Have you ever stopped to admire the intricate beauty of a sea urchin? Beneath its spiny exterior lies a world of complexity and adaptation. One of the most fascinating features of these echinoderms is their ambulacra, radial areas on their shell that contain tiny pores through which their tube feet extend, allowing them to move and feed.

The Enigma of Crossed Ambulacra

Normally, these pores are arranged in parallel rows, forming a precise geometric pattern. However, in some individuals, these rows deviate from their usual course and intersect, forming a kind of "X". This peculiarity, known as crossed ambulacra, has puzzled scientists for years.

 Crossed ambulacrum (IV) of a cretaceous sea urchin Micraster sp from Lleida (Catalonia) (Photo by Jordi Sanchez).

What Causes This Strange Malformation?

The exact causes of crossed ambulacra are not yet fully understood, but several hypotheses have been proposed:

• Post-trauma regeneration: If a sea urchin suffers an injury to its shell, during the regeneration process, the new structures may form irregularly, resulting in crossed ambulacra.
• Genetic factors: Mutations in the genes that control the development of the skeleton can cause alterations in the arrangement of the pores.
• Diseases and parasites: Certain infections or parasites can interfere with the normal growth of the sea urchin and cause these malformations.
• Environmental factors: Water pollution, changes in temperature, or salinity can affect the development of the sea urchin's skeleton and lead to crossed ambulacra.

Unusual ambulacral growth on a sea urchin (sand dollar) Encope grandis Agassiz 1841 from the pliocene of Sonora (California-USA) (Photo by Jordi Sanchez).
 

Why Are Crossed Ambulacra Important?

The study of crossed ambulacra is not only intellectually stimulating but also has significant scientific implications:

• Paleontology: In sea urchin fossils, crossed ambulacra can provide clues about past environmental and biological conditions.

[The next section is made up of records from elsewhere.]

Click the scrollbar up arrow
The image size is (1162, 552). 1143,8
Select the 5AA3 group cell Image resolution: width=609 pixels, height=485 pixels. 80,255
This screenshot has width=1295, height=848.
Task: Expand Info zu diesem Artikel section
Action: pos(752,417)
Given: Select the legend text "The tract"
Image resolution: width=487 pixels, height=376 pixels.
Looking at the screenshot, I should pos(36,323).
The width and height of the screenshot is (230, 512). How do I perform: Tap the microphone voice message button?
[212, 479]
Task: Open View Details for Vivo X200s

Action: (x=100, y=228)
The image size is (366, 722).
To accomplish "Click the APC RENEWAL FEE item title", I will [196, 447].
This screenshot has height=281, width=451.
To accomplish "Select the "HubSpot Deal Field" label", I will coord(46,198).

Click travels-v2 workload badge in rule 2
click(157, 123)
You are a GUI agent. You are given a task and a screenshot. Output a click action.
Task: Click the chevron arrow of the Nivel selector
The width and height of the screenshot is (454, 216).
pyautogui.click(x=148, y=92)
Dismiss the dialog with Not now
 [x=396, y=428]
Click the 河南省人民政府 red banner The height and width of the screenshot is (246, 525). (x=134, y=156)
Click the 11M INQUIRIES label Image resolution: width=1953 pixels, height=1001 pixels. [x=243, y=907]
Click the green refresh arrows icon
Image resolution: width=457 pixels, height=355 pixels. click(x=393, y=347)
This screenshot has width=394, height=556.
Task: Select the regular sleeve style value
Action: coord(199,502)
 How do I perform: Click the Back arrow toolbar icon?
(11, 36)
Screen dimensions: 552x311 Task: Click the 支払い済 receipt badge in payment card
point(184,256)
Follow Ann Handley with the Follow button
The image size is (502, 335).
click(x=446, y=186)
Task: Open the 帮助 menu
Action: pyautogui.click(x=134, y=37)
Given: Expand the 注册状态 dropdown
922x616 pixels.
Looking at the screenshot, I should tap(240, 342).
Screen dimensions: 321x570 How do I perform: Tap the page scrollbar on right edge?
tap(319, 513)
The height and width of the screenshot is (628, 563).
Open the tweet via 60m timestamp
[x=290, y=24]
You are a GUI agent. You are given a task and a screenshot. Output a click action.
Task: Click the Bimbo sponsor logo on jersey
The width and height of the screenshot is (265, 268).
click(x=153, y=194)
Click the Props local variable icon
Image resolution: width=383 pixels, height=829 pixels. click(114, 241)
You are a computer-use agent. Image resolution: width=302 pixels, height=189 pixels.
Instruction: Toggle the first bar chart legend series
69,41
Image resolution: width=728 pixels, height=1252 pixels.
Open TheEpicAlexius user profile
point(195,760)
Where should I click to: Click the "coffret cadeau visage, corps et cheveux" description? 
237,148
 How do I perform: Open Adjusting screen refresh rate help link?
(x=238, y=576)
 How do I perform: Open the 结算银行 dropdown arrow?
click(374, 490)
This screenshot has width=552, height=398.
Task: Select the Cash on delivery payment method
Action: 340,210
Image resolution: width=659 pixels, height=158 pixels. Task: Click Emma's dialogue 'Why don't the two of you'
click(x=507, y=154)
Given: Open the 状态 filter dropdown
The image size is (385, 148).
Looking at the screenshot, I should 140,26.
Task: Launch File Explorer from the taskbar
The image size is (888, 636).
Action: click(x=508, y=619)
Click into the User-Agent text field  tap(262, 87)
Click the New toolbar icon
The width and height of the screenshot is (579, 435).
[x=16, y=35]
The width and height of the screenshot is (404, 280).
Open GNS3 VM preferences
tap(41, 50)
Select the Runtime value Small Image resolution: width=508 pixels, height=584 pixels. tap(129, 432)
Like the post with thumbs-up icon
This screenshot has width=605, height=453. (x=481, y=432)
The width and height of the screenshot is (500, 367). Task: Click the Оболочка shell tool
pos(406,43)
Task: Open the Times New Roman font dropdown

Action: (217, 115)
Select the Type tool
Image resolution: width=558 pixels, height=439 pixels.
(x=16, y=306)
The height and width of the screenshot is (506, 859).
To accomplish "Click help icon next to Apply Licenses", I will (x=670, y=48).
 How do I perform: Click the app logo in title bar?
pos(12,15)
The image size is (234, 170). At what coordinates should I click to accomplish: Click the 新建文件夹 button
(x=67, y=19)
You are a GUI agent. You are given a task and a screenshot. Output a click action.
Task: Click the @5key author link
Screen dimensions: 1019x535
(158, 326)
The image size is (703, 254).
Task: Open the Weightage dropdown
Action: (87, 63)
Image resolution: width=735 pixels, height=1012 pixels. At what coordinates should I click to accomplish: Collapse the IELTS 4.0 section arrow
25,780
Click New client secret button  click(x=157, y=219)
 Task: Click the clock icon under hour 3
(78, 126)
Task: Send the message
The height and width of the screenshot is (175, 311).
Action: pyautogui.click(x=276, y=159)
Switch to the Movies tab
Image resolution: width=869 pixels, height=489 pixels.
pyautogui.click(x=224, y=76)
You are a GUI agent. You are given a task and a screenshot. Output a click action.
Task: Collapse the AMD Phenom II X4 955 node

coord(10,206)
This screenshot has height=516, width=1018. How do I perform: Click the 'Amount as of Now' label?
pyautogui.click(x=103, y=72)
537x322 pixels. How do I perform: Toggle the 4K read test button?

For example, they may indicate events of environmental stress, such as sudden changes in temperature or salinity, or even the presence of predators.
• Developmental biology: Studying these anomalies helps us better understand the processes of development and regeneration in organisms.
• Evolution: They reveal information about the morphological plasticity of sea urchins and how they adapt to different environments.
• Conservation: By understanding the causes of malformations, we can identify potential threats to sea urchin populations and take measures to protect them.

Implications for Conservation

The presence of crossed ambulacra in a sea urchin population may be an indicator of environmental or genetic problems. By monitoring the frequency of these malformations, scientists can detect changes in marine ecosystems and take steps to mitigate them.